Jon recently developed prostate cancer and had a minor operation which resulted in septic arthritis with a staph infection.
George Leahy, 27 August 2015, aged 66
George Leahy is the name behind one of the most successful enterprises to come out of Mount Hagen. Eldest son of Danny Leahy and Koka, George owned Oilmin Field Services, a company he started with two kiaps in 1992, which today is the leading organisation of its kind in PNG. I knew George as a tough man who, like his father, was firm and uncompromising in his pursuits. His young family learnt early what was right and what was wrong. Yet a kind and generous person, who as a young man would often bring his failing father from Korgua to visit us at Alimp, lower down in the Nebilyer Valley.
George had numerous interests, among them tennis at which he excelled. Ensuring the education of his children in Australia was an imperative and I know that he was also responsible for building a school for his tribal people. Like others of his siblings he was determined that the roots of the Leahy dynasty at Korgua and Mount Hagen should be perpetuated.
Often when I think of our time in PNG I am reminded of George’s generosity when he accommodated my sons and I before driving us to Alimp to bury my husband, Barry’s, ashes.

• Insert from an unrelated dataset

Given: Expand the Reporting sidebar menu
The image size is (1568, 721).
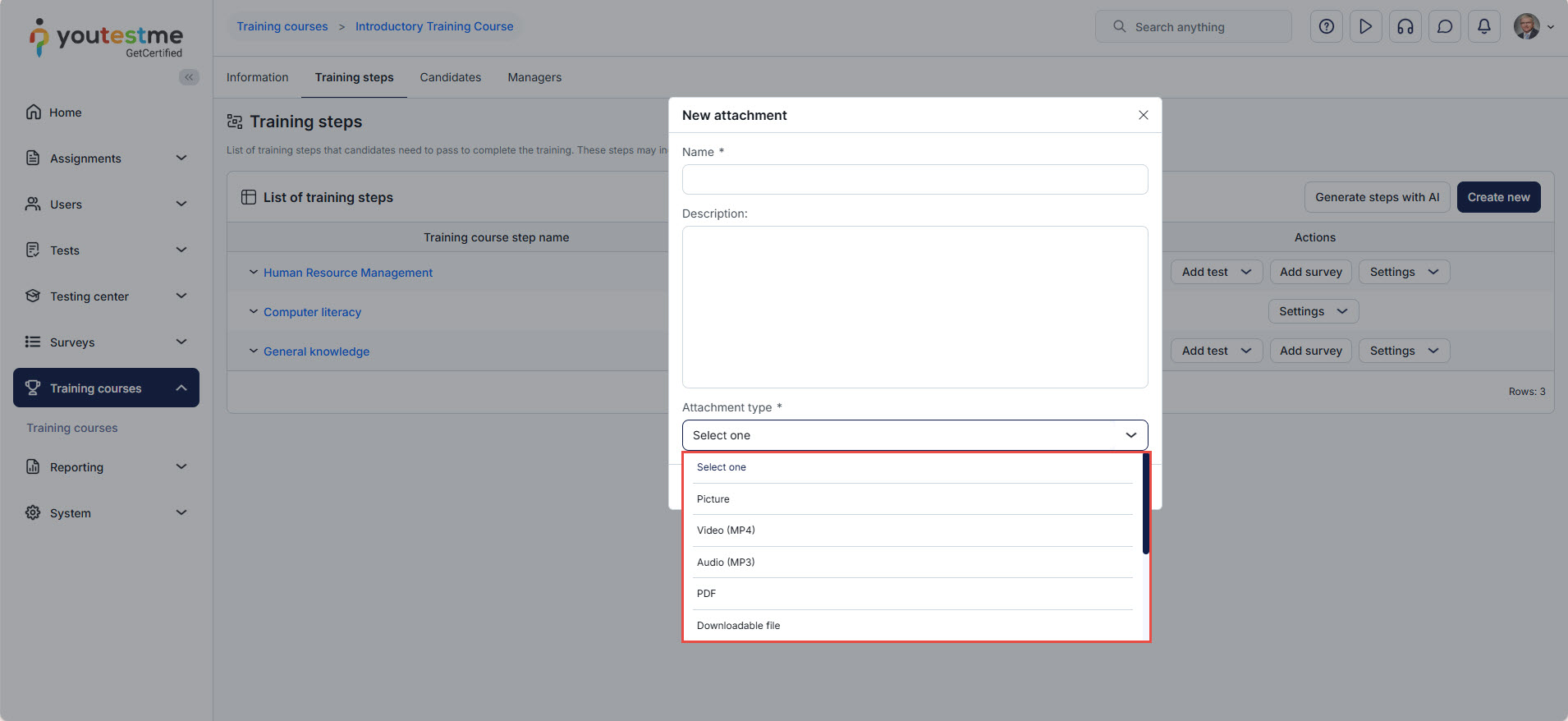Looking at the screenshot, I should click(181, 467).
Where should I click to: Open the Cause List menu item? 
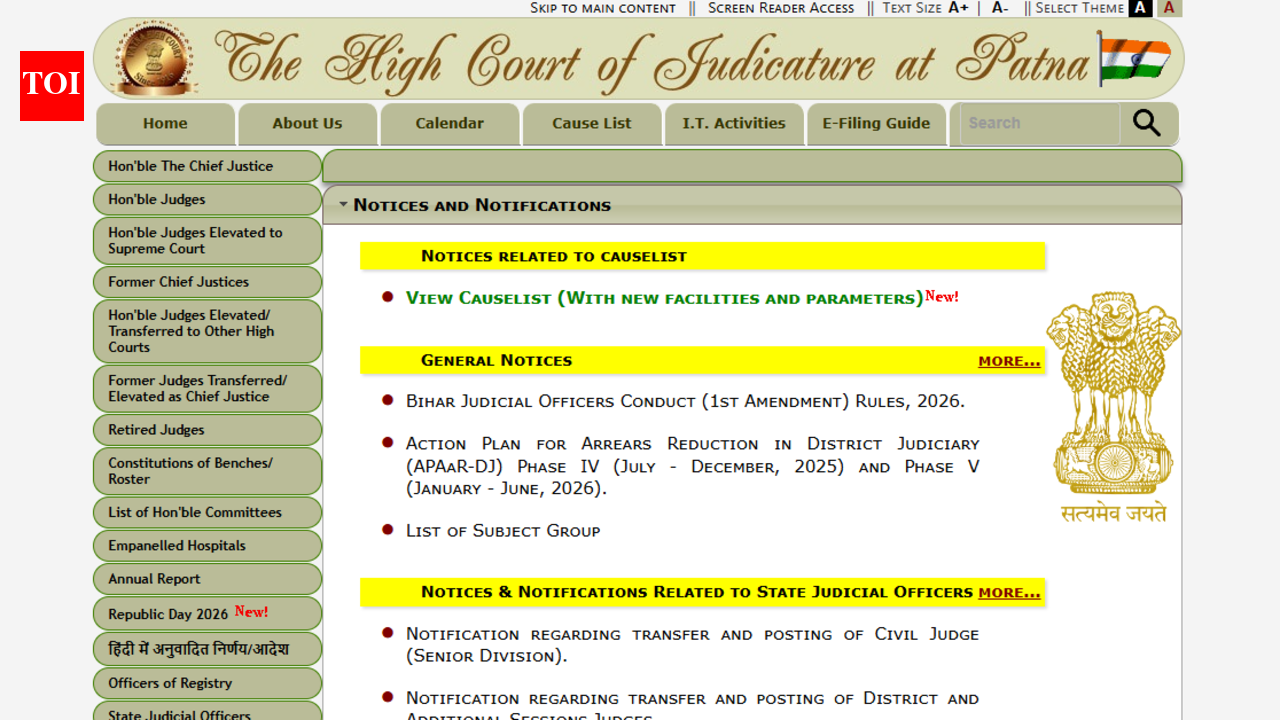point(591,123)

He picked us up at Kagamuga airport and showed us every consideration. We had much to thank George for. The Blogg family stayed in George’s old house in Hagen but he showed us, with typical modesty, around the impressive semi-completed building which he would call home. And we were not the only people George cared for in this respect. With George’s death goes the brass plaque which, because of a typical PNG stuff-up by a builder, was never used to mark Barry ‘s grave and I still worry about that.
His business flair derived from his ability to understand the needs of the highlanders and of the people attempting to explore the country’s potential. Oilmin Field Services was designed to service mining and petroleum companies. Today it provides a complete range of field services and logistical solutions incorporating all aspects of exploration from camp construction and catering in the most remote parts of PNG, transport solutions and land-owner negotiations (never a straightforward process) also buying and trading in gold.

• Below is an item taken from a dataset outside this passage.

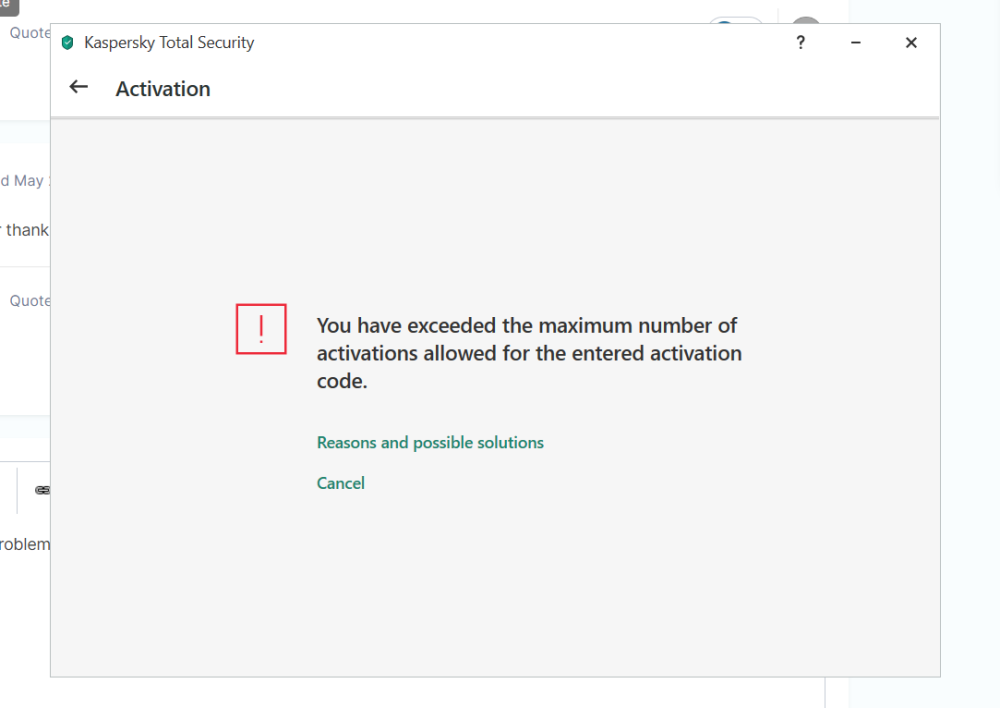
Task: Go back using the Activation back arrow
Action: pyautogui.click(x=78, y=87)
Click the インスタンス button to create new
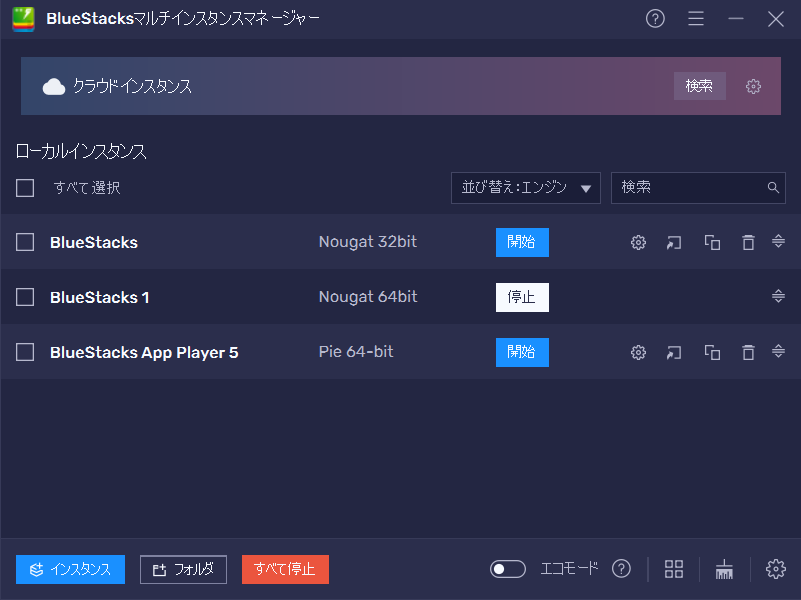The height and width of the screenshot is (600, 801). [x=70, y=569]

George bore the scars of a tragic aircraft crash near Porgera in 1996, in which he was the only survivor. It seems terribly sad that this remarkable man, who somehow managed to crawl from the burning aircraft and who worked so assiduously to restore his fitness, should have died so early. PNG will feel his loss deeply as will his extended family and his friends, even those who now live far away but are grateful they had the opportunity to know him at one time.
Janet Lucas (nee McKelvie), 9 June 2015, aged 74
Born in Brisbane in 1941, Jan led an adventurous life after leaving school, working on sheep stations in the Riverina, completing one year of a science degree and then teaching biology in a couple of girls’ schools before governessing on a Northern Territory cattle station. She then worked in retail in a department store while learning bookkeeping at night school.

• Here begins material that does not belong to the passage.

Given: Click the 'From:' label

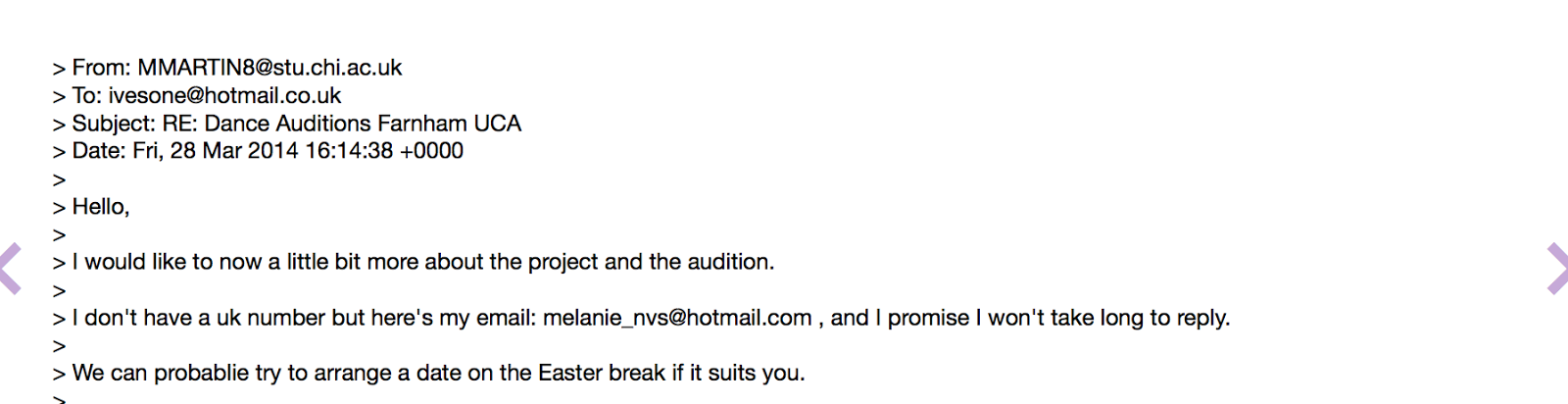Looking at the screenshot, I should 101,68.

In 1963 she went to Port Moresby to work in Posts and Telegraphs. There she met patrol officer Neil Lucas and they were married in May 1964. Neil’s postings included Kwikila, Magarida and Kupiano before moving to Lae in 1970.
After a couple of years they moved to South-east Queensland and had several small businesses.
From 2000 to 2007 Jan worked in administration at the Maryborough Hospital. They then retired to Kumbia, a neat little town near Kingaroy. Both were experiencing declining health and Neil died in August 2009, after major surgery. In June 2011 Jan moved to Orana Nursing Home in Kingaroy where she died. She is survived by a daughter, Rosalind, and son Robert. For the four years in the nursing home Jan was dependent on 24 hour oxygen: we visited her whenever we could and were inspired by her positive attitude and sense of humor during what were very difficult years.